» WHAT YOU WILL DO
Report every line from the material that contains the word "computer".

» TASK MATERIAL
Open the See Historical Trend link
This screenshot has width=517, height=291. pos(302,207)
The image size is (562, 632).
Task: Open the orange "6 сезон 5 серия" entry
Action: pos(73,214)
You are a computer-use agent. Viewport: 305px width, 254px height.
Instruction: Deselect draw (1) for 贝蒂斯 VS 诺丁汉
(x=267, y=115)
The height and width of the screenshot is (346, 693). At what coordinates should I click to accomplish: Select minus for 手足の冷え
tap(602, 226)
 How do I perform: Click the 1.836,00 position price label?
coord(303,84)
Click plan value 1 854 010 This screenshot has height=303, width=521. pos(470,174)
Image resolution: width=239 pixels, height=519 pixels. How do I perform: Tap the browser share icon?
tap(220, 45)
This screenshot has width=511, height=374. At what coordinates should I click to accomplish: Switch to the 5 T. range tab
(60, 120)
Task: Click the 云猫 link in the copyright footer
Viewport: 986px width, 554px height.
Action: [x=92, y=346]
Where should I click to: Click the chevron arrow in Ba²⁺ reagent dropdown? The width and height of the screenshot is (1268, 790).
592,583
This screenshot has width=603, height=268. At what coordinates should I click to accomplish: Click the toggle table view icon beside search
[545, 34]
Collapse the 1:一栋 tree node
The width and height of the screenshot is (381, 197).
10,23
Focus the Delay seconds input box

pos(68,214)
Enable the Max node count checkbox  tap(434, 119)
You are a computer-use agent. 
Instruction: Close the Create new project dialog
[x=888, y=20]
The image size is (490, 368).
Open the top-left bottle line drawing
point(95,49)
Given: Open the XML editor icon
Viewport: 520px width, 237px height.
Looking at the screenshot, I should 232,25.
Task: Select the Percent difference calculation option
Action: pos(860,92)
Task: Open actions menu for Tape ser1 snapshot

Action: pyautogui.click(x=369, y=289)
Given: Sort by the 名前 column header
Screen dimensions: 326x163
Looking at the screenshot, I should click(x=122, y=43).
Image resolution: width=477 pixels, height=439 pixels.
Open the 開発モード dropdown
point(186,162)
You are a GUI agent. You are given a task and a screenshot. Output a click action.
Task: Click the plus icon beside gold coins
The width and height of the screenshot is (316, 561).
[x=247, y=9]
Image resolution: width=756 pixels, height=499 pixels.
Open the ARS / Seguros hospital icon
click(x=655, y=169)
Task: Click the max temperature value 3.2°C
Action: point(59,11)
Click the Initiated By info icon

» ANSWER BELOW
You are a computer-use agent. Viewport: 305px width, 254px height.
You are a computer-use agent. 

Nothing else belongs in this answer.